• Aim
Update the listing below by changing each "How do I perform" to "How can I do" and leaving everything else as it is.

• Data records

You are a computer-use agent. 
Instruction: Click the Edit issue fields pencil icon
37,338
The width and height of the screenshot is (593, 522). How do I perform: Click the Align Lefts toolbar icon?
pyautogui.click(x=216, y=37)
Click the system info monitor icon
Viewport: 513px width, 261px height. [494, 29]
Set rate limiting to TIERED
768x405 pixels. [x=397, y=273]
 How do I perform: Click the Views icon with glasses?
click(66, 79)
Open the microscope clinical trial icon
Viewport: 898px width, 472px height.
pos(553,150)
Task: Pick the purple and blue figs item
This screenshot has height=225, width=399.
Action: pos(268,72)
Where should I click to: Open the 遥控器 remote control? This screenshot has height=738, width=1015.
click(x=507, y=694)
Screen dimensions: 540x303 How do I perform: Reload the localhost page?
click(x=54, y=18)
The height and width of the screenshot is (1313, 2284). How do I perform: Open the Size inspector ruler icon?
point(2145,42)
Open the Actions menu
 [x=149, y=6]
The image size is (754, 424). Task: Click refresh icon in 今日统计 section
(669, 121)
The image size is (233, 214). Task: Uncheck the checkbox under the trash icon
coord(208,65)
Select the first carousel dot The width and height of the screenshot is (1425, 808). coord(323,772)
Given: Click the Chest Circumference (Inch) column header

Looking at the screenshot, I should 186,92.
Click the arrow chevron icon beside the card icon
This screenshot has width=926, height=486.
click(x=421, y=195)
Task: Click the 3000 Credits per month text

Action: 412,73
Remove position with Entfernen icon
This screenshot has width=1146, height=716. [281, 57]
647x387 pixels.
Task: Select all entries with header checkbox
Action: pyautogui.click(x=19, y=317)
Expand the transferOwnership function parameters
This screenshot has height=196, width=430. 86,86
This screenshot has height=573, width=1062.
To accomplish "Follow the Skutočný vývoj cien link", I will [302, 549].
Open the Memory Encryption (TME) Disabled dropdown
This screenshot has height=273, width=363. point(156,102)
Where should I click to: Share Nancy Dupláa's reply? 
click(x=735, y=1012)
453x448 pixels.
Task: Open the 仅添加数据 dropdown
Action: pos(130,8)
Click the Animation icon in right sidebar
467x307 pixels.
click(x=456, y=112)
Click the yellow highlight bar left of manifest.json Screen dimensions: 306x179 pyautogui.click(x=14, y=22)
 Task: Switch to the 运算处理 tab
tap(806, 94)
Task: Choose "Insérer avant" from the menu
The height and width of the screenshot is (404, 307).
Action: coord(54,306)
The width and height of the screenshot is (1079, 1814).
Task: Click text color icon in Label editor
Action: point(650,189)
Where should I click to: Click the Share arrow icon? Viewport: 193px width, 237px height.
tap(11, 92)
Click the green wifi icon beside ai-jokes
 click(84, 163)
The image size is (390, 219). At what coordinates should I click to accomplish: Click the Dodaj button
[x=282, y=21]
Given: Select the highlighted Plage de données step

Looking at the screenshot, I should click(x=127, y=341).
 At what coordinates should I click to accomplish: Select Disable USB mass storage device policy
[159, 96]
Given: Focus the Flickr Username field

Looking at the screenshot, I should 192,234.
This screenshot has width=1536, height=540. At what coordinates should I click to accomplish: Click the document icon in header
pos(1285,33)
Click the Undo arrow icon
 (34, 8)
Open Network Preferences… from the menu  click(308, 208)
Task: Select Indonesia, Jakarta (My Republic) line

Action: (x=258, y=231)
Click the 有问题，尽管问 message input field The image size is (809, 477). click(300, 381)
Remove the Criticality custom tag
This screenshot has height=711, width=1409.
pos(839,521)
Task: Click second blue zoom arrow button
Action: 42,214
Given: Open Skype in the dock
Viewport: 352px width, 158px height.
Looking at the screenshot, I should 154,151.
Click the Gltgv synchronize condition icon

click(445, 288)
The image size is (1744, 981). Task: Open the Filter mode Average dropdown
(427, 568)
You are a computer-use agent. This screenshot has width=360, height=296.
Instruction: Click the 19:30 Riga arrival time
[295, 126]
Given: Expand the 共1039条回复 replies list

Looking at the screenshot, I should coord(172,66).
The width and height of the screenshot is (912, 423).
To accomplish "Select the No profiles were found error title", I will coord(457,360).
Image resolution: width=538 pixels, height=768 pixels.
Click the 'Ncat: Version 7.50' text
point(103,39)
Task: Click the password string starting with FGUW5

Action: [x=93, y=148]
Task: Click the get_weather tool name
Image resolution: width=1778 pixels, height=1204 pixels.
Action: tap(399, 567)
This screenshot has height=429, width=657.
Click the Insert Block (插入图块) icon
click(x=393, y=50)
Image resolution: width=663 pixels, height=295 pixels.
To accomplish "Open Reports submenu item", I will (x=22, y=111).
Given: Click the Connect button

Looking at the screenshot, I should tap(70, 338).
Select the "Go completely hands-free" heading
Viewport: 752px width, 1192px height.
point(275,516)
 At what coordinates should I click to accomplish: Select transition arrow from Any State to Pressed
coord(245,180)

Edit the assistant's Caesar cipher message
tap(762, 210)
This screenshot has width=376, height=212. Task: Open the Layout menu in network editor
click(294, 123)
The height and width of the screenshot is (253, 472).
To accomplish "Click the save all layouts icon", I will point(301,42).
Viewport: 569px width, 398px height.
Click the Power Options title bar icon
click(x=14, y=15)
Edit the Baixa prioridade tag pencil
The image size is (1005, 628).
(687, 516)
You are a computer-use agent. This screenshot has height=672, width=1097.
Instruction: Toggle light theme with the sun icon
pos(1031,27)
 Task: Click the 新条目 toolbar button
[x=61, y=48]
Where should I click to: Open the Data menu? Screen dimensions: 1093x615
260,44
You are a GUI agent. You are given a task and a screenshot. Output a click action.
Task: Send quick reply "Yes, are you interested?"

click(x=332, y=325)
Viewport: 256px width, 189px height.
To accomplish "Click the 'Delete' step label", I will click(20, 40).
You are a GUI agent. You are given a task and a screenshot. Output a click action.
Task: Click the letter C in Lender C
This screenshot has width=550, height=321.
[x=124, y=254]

• Expected answer
You are a computer-use agent. 
Instruction: Click the Edit issue fields pencil icon
37,338
The width and height of the screenshot is (593, 522). How can I do: Click the Align Lefts toolbar icon?
pyautogui.click(x=216, y=37)
Click the system info monitor icon
Viewport: 513px width, 261px height. [494, 29]
Set rate limiting to TIERED
768x405 pixels. [x=397, y=273]
 How can I do: Click the Views icon with glasses?
click(66, 79)
Open the microscope clinical trial icon
Viewport: 898px width, 472px height.
pos(553,150)
Task: Pick the purple and blue figs item
This screenshot has height=225, width=399.
Action: pos(268,72)
Where should I click to: Open the 遥控器 remote control? This screenshot has height=738, width=1015.
click(x=507, y=694)
Screen dimensions: 540x303 How can I do: Reload the localhost page?
click(x=54, y=18)
The height and width of the screenshot is (1313, 2284). How can I do: Open the Size inspector ruler icon?
point(2145,42)
Open the Actions menu
 [x=149, y=6]
The image size is (754, 424). Task: Click refresh icon in 今日统计 section
(669, 121)
The image size is (233, 214). Task: Uncheck the checkbox under the trash icon
coord(208,65)
Select the first carousel dot The width and height of the screenshot is (1425, 808). coord(323,772)
Given: Click the Chest Circumference (Inch) column header

Looking at the screenshot, I should 186,92.
Click the arrow chevron icon beside the card icon
This screenshot has width=926, height=486.
click(x=421, y=195)
Task: Click the 3000 Credits per month text

Action: 412,73
Remove position with Entfernen icon
This screenshot has width=1146, height=716. [281, 57]
647x387 pixels.
Task: Select all entries with header checkbox
Action: pyautogui.click(x=19, y=317)
Expand the transferOwnership function parameters
This screenshot has height=196, width=430. 86,86
This screenshot has height=573, width=1062.
To accomplish "Follow the Skutočný vývoj cien link", I will [302, 549].
Open the Memory Encryption (TME) Disabled dropdown
This screenshot has height=273, width=363. point(156,102)
Where should I click to: Share Nancy Dupláa's reply? 
click(x=735, y=1012)
453x448 pixels.
Task: Open the 仅添加数据 dropdown
Action: pos(130,8)
Click the Animation icon in right sidebar
467x307 pixels.
click(x=456, y=112)
Click the yellow highlight bar left of manifest.json Screen dimensions: 306x179 pyautogui.click(x=14, y=22)
 Task: Switch to the 运算处理 tab
tap(806, 94)
Task: Choose "Insérer avant" from the menu
The height and width of the screenshot is (404, 307).
Action: coord(54,306)
The width and height of the screenshot is (1079, 1814).
Task: Click text color icon in Label editor
Action: point(650,189)
Where should I click to: Click the Share arrow icon? Viewport: 193px width, 237px height.
tap(11, 92)
Click the green wifi icon beside ai-jokes
 click(84, 163)
The image size is (390, 219). At what coordinates should I click to accomplish: Click the Dodaj button
[x=282, y=21]
Given: Select the highlighted Plage de données step

Looking at the screenshot, I should click(x=127, y=341).
 At what coordinates should I click to accomplish: Select Disable USB mass storage device policy
[159, 96]
Given: Focus the Flickr Username field

Looking at the screenshot, I should 192,234.
This screenshot has width=1536, height=540. At what coordinates should I click to accomplish: Click the document icon in header
pos(1285,33)
Click the Undo arrow icon
 (34, 8)
Open Network Preferences… from the menu  click(308, 208)
Task: Select Indonesia, Jakarta (My Republic) line

Action: (x=258, y=231)
Click the 有问题，尽管问 message input field The image size is (809, 477). click(300, 381)
Remove the Criticality custom tag
This screenshot has height=711, width=1409.
pos(839,521)
Task: Click second blue zoom arrow button
Action: 42,214
Given: Open Skype in the dock
Viewport: 352px width, 158px height.
Looking at the screenshot, I should 154,151.
Click the Gltgv synchronize condition icon

click(445, 288)
The image size is (1744, 981). Task: Open the Filter mode Average dropdown
(427, 568)
You are a computer-use agent. This screenshot has width=360, height=296.
Instruction: Click the 19:30 Riga arrival time
[295, 126]
Given: Expand the 共1039条回复 replies list

Looking at the screenshot, I should coord(172,66).
The width and height of the screenshot is (912, 423).
To accomplish "Select the No profiles were found error title", I will coord(457,360).
Image resolution: width=538 pixels, height=768 pixels.
Click the 'Ncat: Version 7.50' text
point(103,39)
Task: Click the password string starting with FGUW5

Action: [x=93, y=148]
Task: Click the get_weather tool name
Image resolution: width=1778 pixels, height=1204 pixels.
Action: tap(399, 567)
This screenshot has height=429, width=657.
Click the Insert Block (插入图块) icon
click(x=393, y=50)
Image resolution: width=663 pixels, height=295 pixels.
To accomplish "Open Reports submenu item", I will (x=22, y=111).
Given: Click the Connect button

Looking at the screenshot, I should tap(70, 338).
Select the "Go completely hands-free" heading
Viewport: 752px width, 1192px height.
point(275,516)
 At what coordinates should I click to accomplish: Select transition arrow from Any State to Pressed
coord(245,180)

Edit the assistant's Caesar cipher message
tap(762, 210)
This screenshot has width=376, height=212. Task: Open the Layout menu in network editor
click(294, 123)
The height and width of the screenshot is (253, 472).
To accomplish "Click the save all layouts icon", I will point(301,42).
Viewport: 569px width, 398px height.
Click the Power Options title bar icon
click(x=14, y=15)
Edit the Baixa prioridade tag pencil
The image size is (1005, 628).
(687, 516)
You are a computer-use agent. This screenshot has height=672, width=1097.
Instruction: Toggle light theme with the sun icon
pos(1031,27)
 Task: Click the 新条目 toolbar button
[x=61, y=48]
Where should I click to: Open the Data menu? Screen dimensions: 1093x615
260,44
You are a GUI agent. You are given a task and a screenshot. Output a click action.
Task: Send quick reply "Yes, are you interested?"

click(x=332, y=325)
Viewport: 256px width, 189px height.
To accomplish "Click the 'Delete' step label", I will click(20, 40).
You are a GUI agent. You are given a task and a screenshot. Output a click action.
Task: Click the letter C in Lender C
This screenshot has width=550, height=321.
[x=124, y=254]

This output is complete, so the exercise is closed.